TASK => Count the lines in the records below that contain the string "coordinates", and give only that number.

++++ RECORD LIST ++++

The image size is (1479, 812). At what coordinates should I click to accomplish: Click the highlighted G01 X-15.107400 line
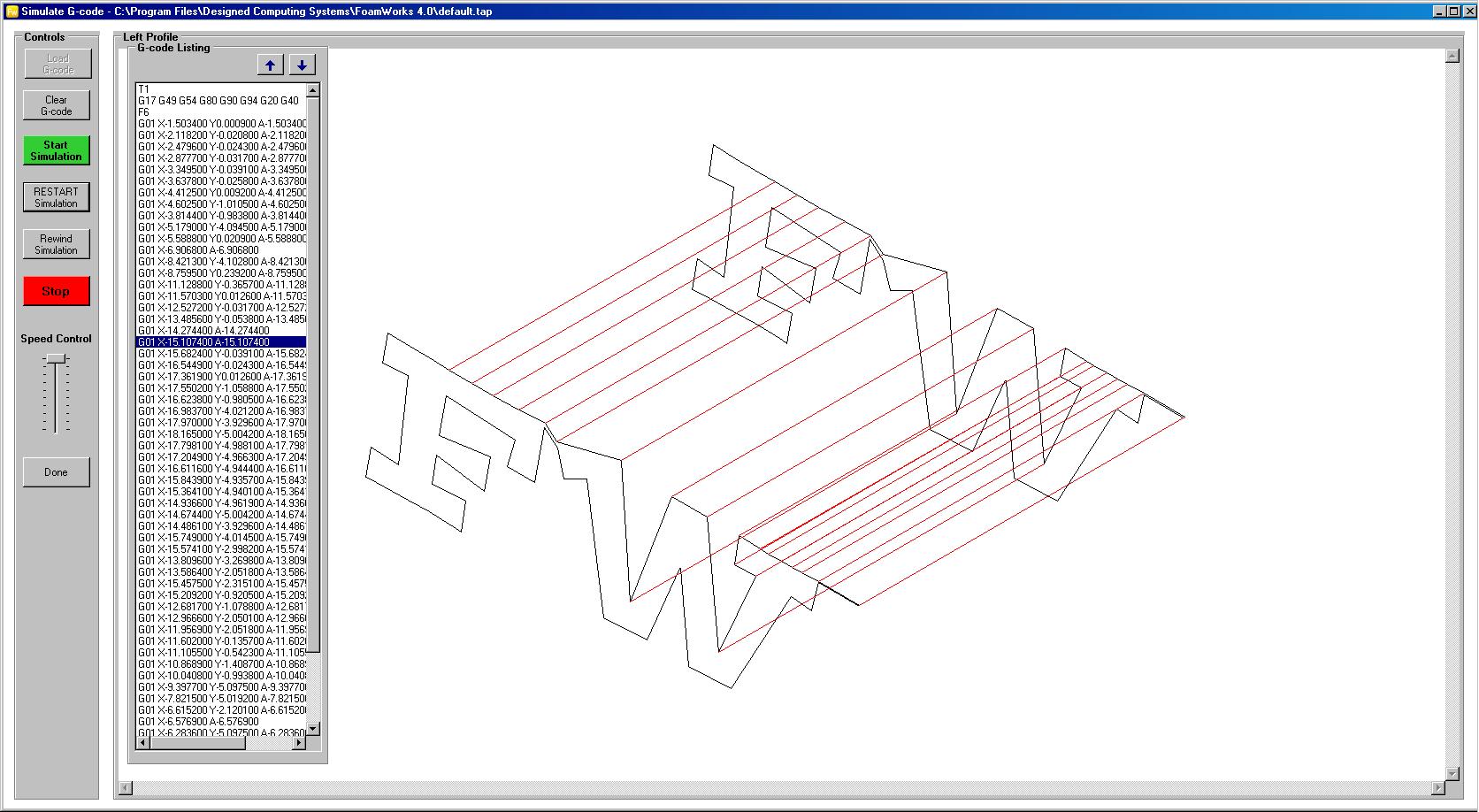[221, 343]
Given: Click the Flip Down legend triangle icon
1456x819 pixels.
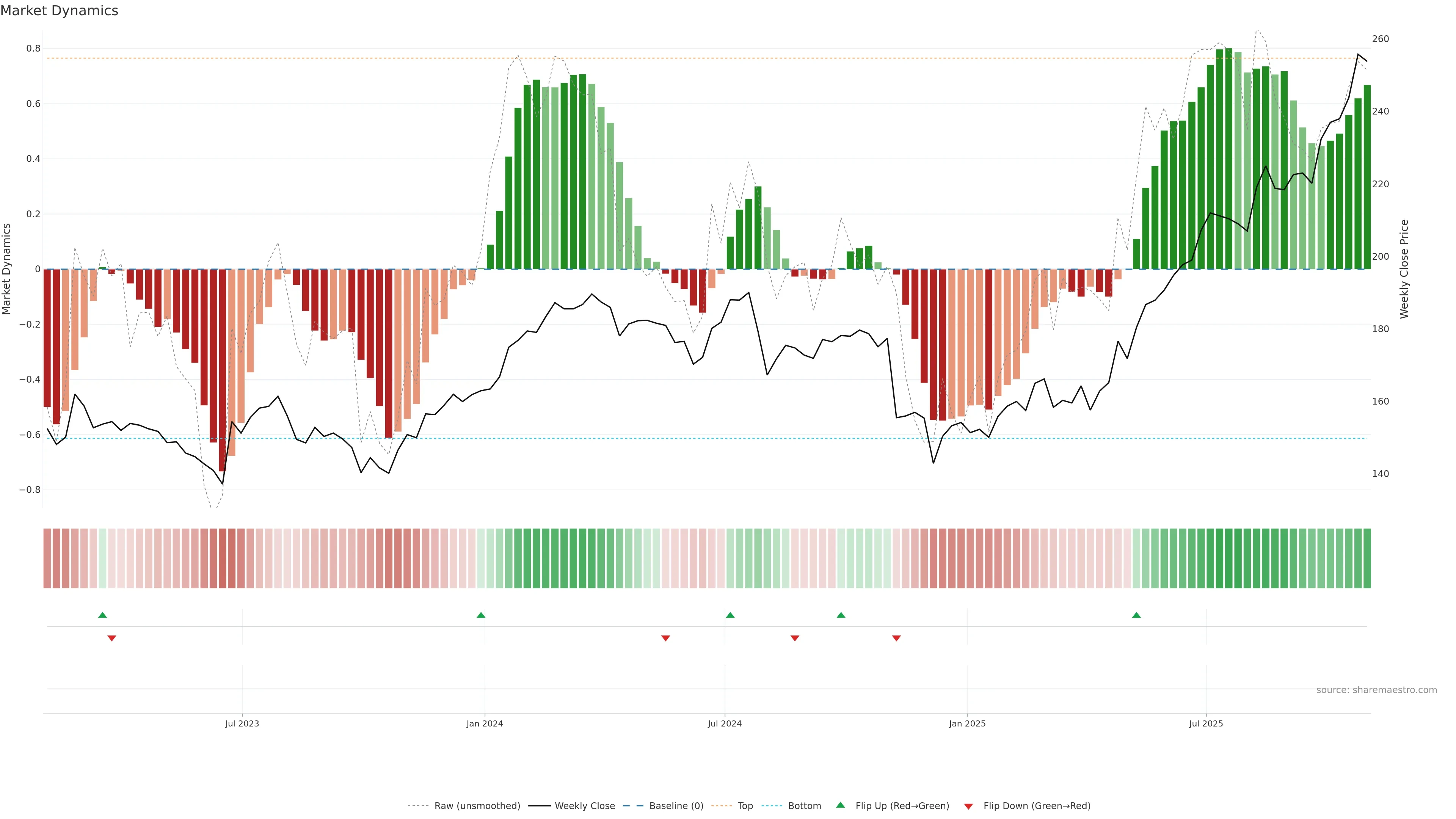Looking at the screenshot, I should [x=968, y=806].
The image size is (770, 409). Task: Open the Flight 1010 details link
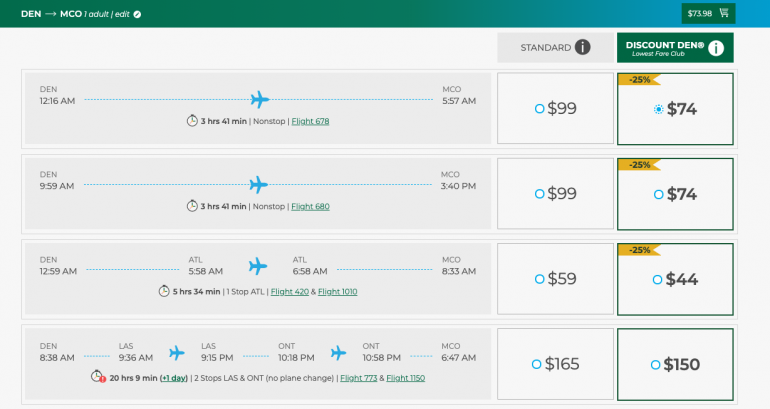[x=337, y=292]
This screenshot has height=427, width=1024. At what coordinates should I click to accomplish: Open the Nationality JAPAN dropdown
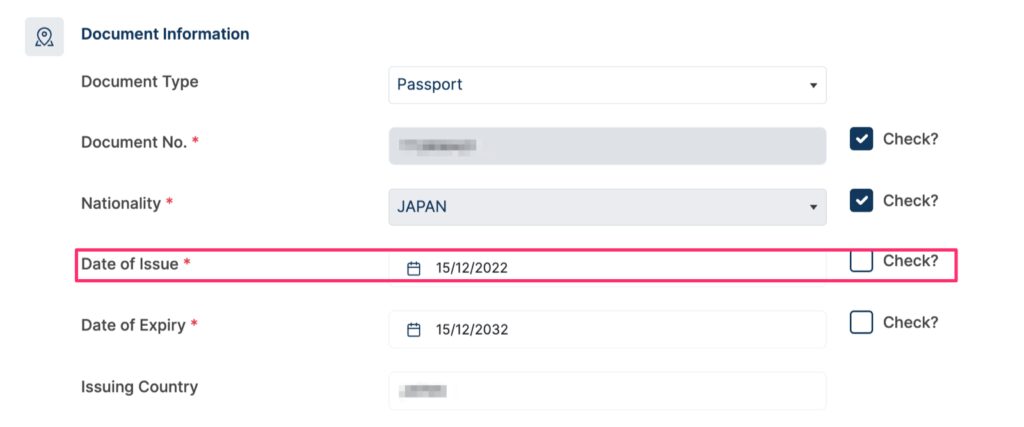607,207
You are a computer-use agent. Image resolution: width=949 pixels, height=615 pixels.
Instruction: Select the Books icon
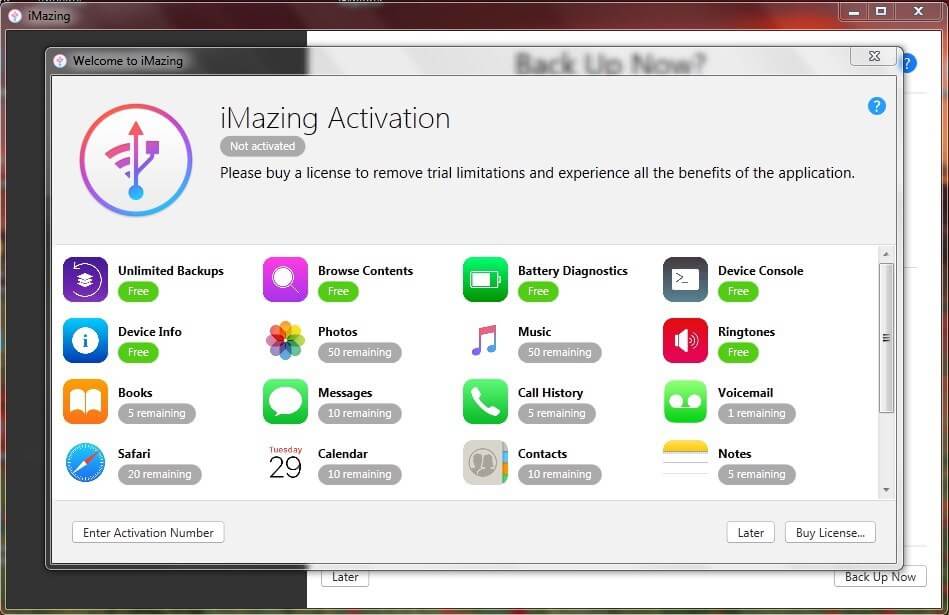click(85, 402)
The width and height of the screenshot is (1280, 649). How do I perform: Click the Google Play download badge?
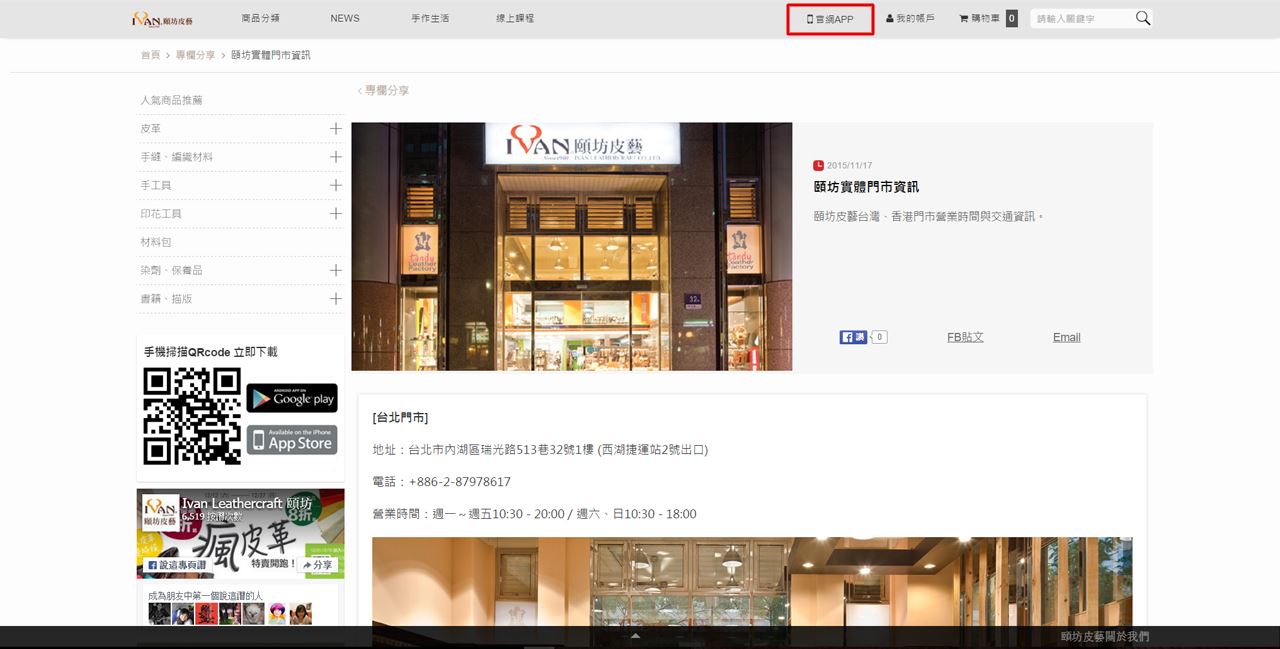coord(292,398)
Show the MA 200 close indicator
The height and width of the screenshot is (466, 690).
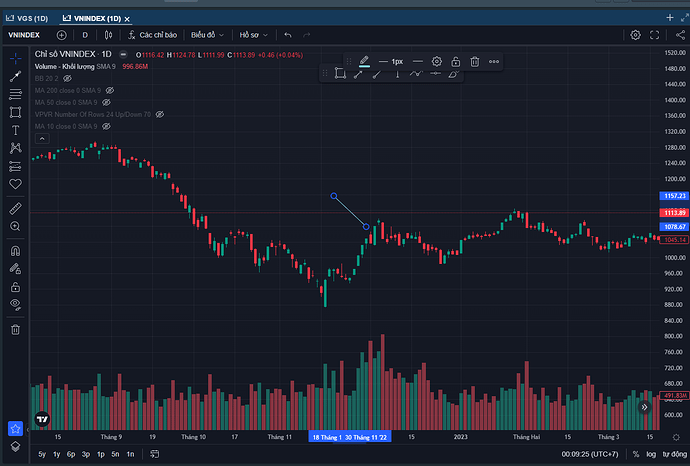(110, 90)
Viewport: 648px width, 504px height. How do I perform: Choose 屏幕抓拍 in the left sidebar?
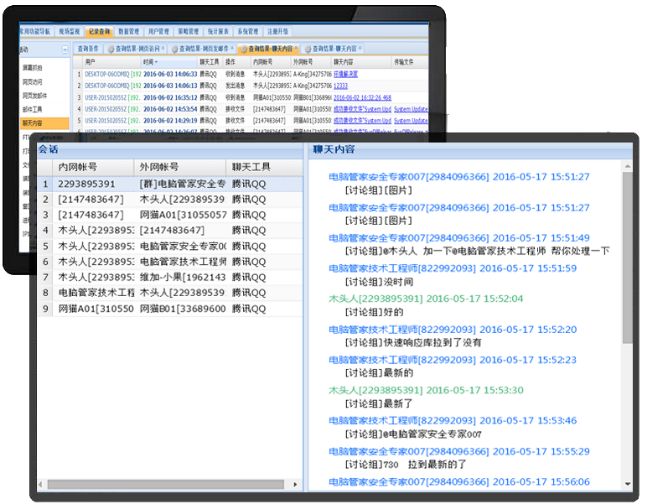[32, 68]

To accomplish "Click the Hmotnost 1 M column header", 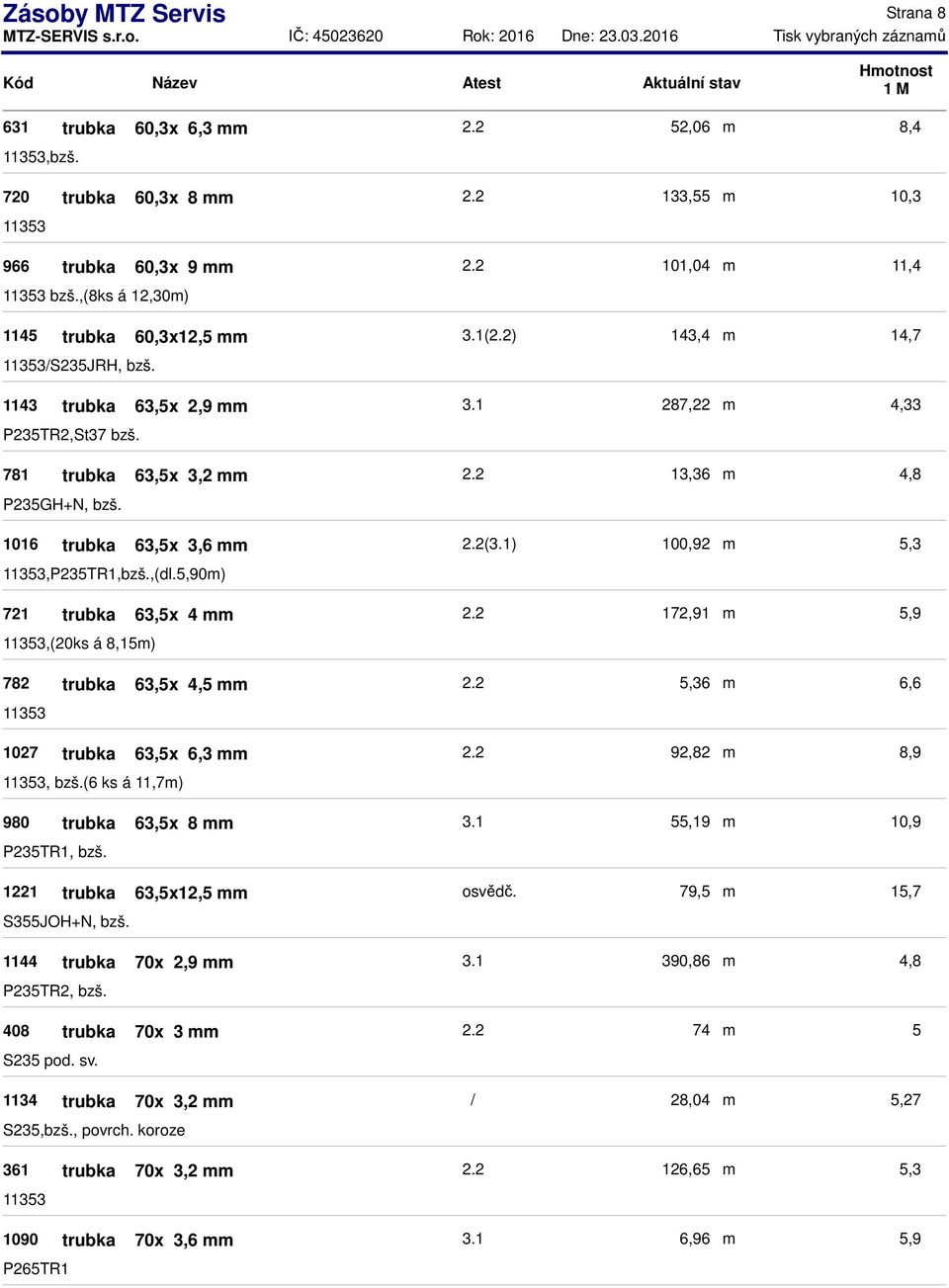I will tap(896, 80).
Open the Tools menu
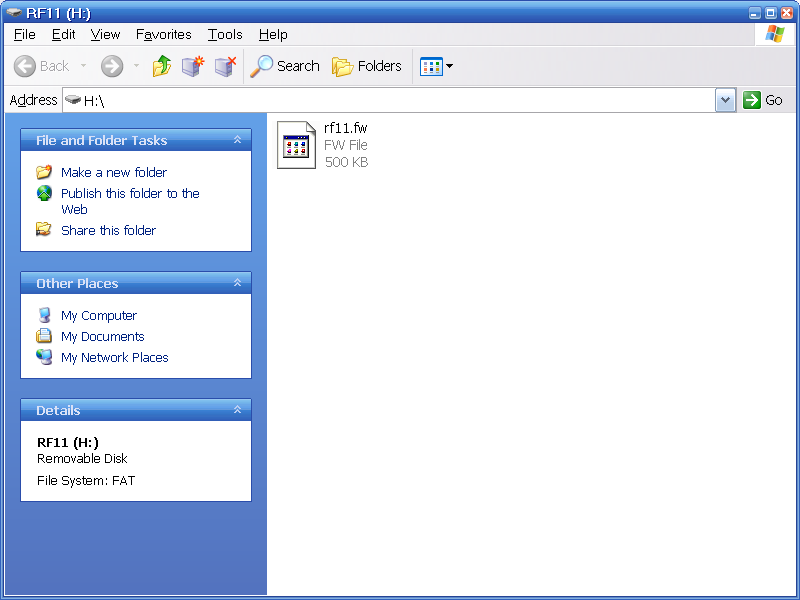This screenshot has height=600, width=800. (x=225, y=34)
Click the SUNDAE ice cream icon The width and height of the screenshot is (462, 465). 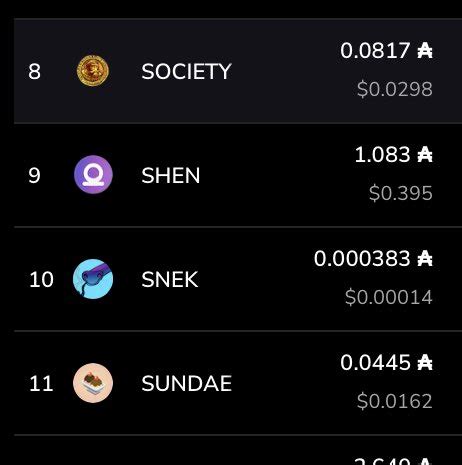click(93, 383)
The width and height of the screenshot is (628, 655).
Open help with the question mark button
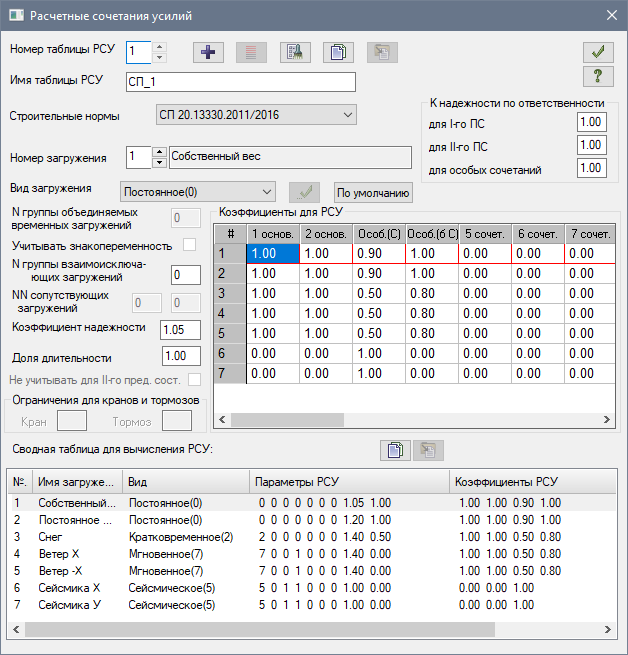[597, 77]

++++

THE SOLUTION => 2